:: ESTRATTO FORNITO ::
Saif Gheddafi potrebbe essere il leader che riunifica il Paese, godendo anche di credibilità a livello internazionale?
M. S.: «La credibilità, in Libia, è indubbia. Saif Gheddafi era già di fatto operativo nel 2011, aveva affiancato il padre e lo aveva addirittura sostituito prima di tale data lanciando il progetto denominato Libia Tomorrow – per il quale aveva reperito i fondi al fine di provvedere alla costruzione di tutta una serie di infrastrutture nel Paese (8). Già da dicembre 2021 si sa che la maggioranza dei libici lo voterebbe e tutti i sondaggi lo davano (e lo danno) per favorito; per questo motivo, le elezioni furono annullate una settimana prima del voto. Come? L’Occidente si intromise, utilizzando di fatto le milizie di Tripoli, che circondarono la sede del Governo libico in città, dove si trovava l’ufficio del Primo Ministro Dbeibah, e la sede del Consiglio presidenziale. A livello internazionale, invece, è più difficile rispondere, dato che Gheddafi si muove molto sotto-traccia e non ci sono sue dichiarazioni nei confronti degli attori internazionali né viceversa. Però, posso citare un episodio molto singolare, ovvero che nel gennaio scorso Saif ha scritto un articolo sulla questione curda. Questo dopo che Öcalan aveva già fatto sapere che stava procedendo allo scioglimento del Pkk. Gheddafi a quel punto scrive un articolo affermando che i curdi attualmente sono una minaccia per la Turchia e un attore in mano all’imperialismo. A me, leggendo il pezzo, è sembrata un’apertura nei confronti di Ankara – tanto è vero che l’articolo è stato ripreso e commentato anche in Turchia».
:::
:: RIGHE FORNITE ::
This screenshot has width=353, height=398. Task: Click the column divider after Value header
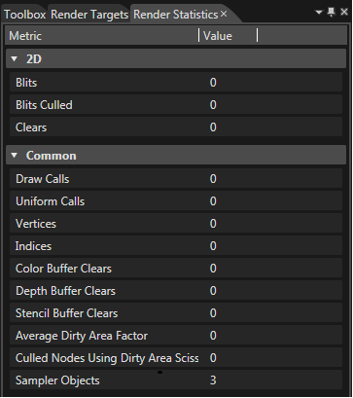click(258, 35)
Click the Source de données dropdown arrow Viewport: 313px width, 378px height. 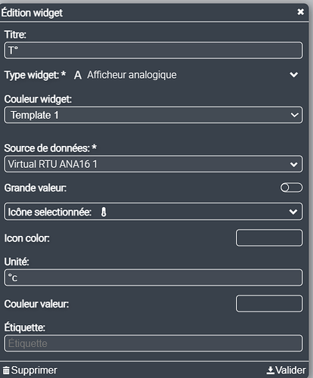click(294, 165)
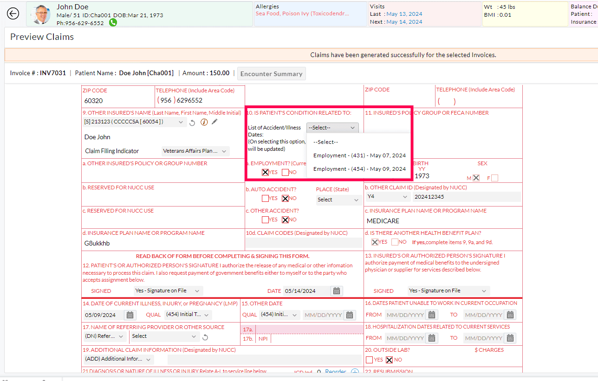The height and width of the screenshot is (381, 598).
Task: Open the calendar for date of current illness
Action: [130, 315]
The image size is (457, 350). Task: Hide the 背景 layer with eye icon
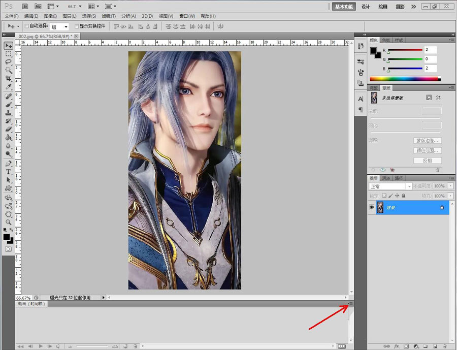[372, 207]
:::
(COMPITO RICHIESTO A) Secondo l'estratto fornito, quanto tempo prima del voto furono annullate le elezioni in Libia?
(COMPITO RICHIESTO B) Elenca tutte le persone chiamate per nome nell'estratto fornito.

(RISULTATO ATTESO A) Una settimana prima del voto.

(RISULTATO ATTESO B) Saif Gheddafi, Dbeibah, Öcalan